Vanjape Rajas Mangesh received his MS  Dual Degree in Computer Science and Engineering (CSE). His research work was supervised by Dr. Manish Shrivastava. Here’s a summary of  Vanjape Rajas Mangesh’s thesis Classification and Generation of Programming Word Problems.

 Modern Computers were first conceptualised by Charles Babbage in the 19th century. This first concept envisioned a machine in which a program (set of instructions to be performed by computer) were provided using punched cards. Over the past century, the idea of a programmable computer became a reality. As computers became more sophisticated and powerful, it became hard to program computers using punched cards. To solve this problem, programming languages were conceptualized and implemented. In last 50 years, computer programming has evolved from being a method of instructing computers into a necessary skill. Nowadays, It is even taught in primary schools.

Programming Word Problems (PWP) are used to teach Introductory Programming in schools and colleges. A PWP consists of a problem in natural language giving a background story and input/output format. The solver is expected to come up with a computer program which processes the input into expected output.
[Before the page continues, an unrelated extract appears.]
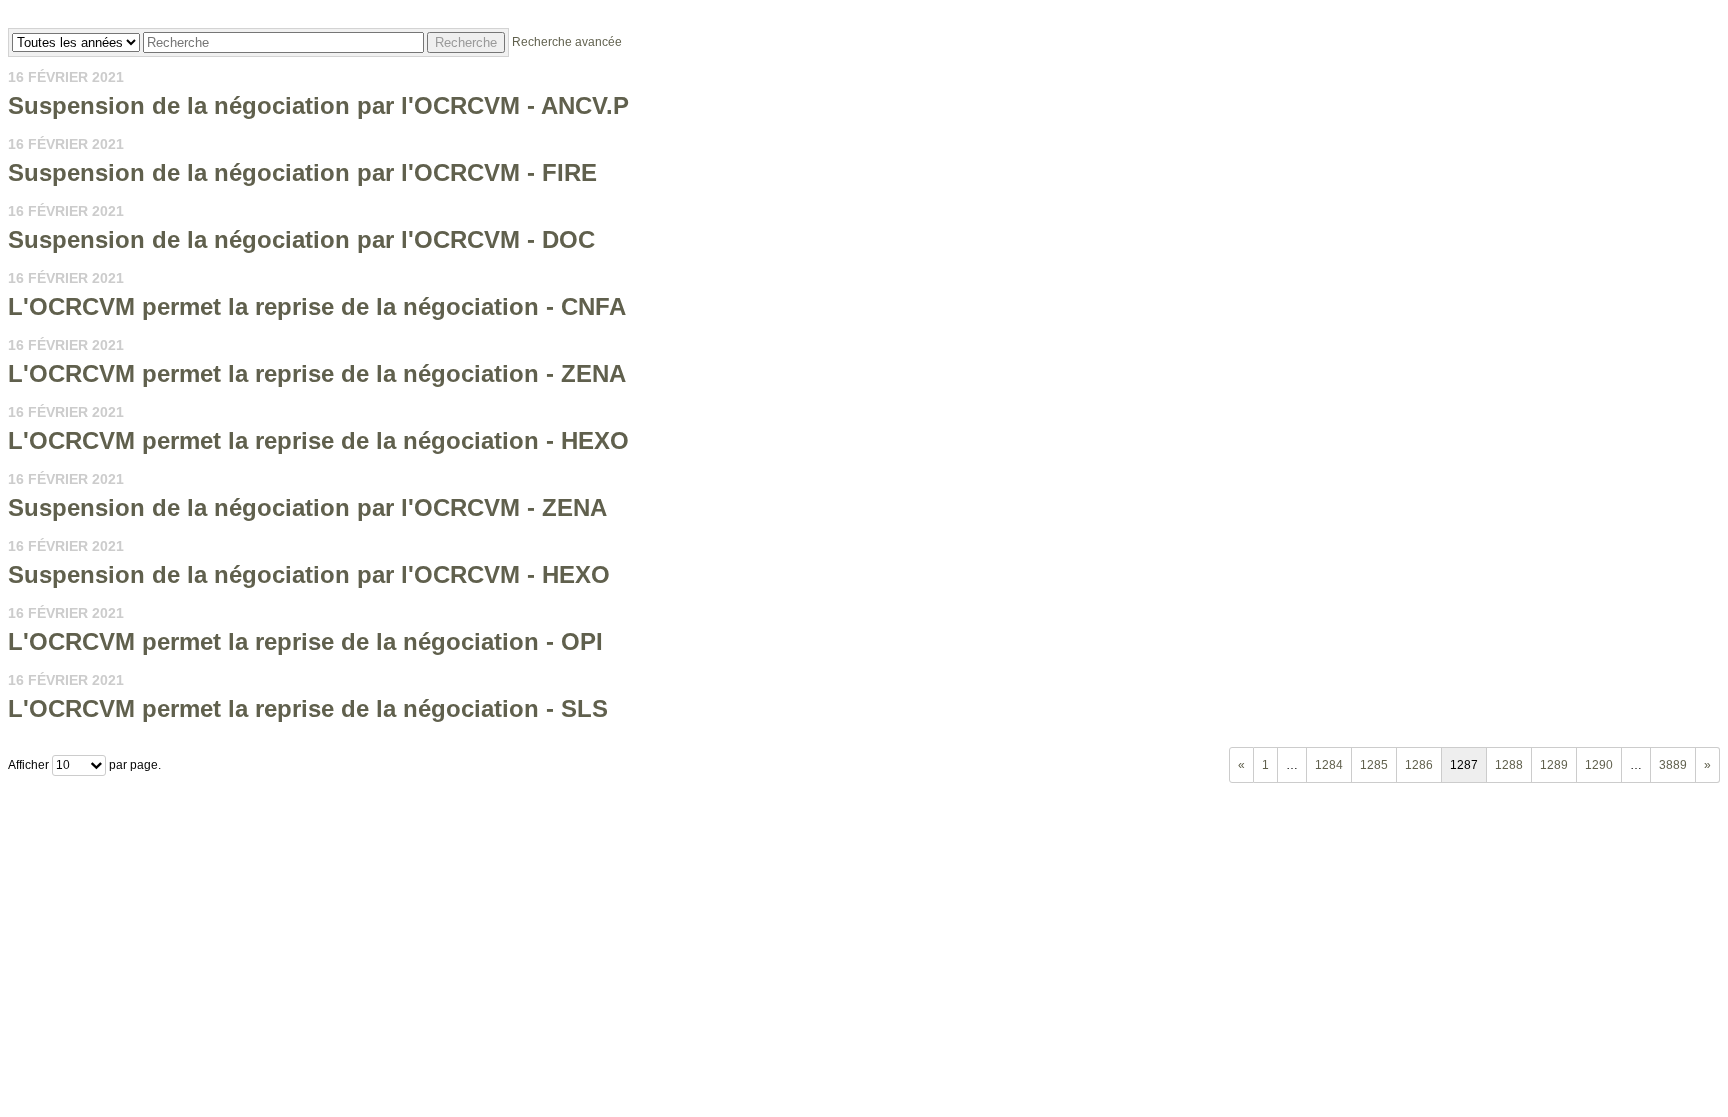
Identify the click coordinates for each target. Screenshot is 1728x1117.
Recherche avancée (567, 42)
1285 (1374, 765)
Programming Word Problems are similar to Mathematical Word Problems, albeit they are much harder to solve. A MathWord Problem (MWP) also consists of a story giving the preliminary conditions and a question at the end. The solver is expected to formulate the story as a mathematical equation, solve the equation and come up with a final answer for the question. In recent years, there has been growing interest in automatically solving MWPs in natural language. As PWPs are much harder to solve, there has not been much work in automatically solving them. As a preliminary step towards solving these problems, we introduce the problem of Programming Word Problem Classification. The problem is about predicting the algorithm class to which a PWP belongs. We create two datasets of a total of 4000 problems and pose this as a single and multi label classification task. We provide a deep learning based approach which gives an accuracy of 62.7 percent.

Along with the task of classifying Programming Word Problems, we introduce the problem of generation of Programming Word Problems. This problem is about automatically generating a Programming Word Problem. We propose a graph based representation for a PWP. Using the graph based representation and template based methods, we propose a method for generating programming word problems. We generate a set of Programming Word Problems and carry out human evaluation to evaluate correctness and relevance of the generated problems. The evaluations show that the generated problems are sufficiently realistic.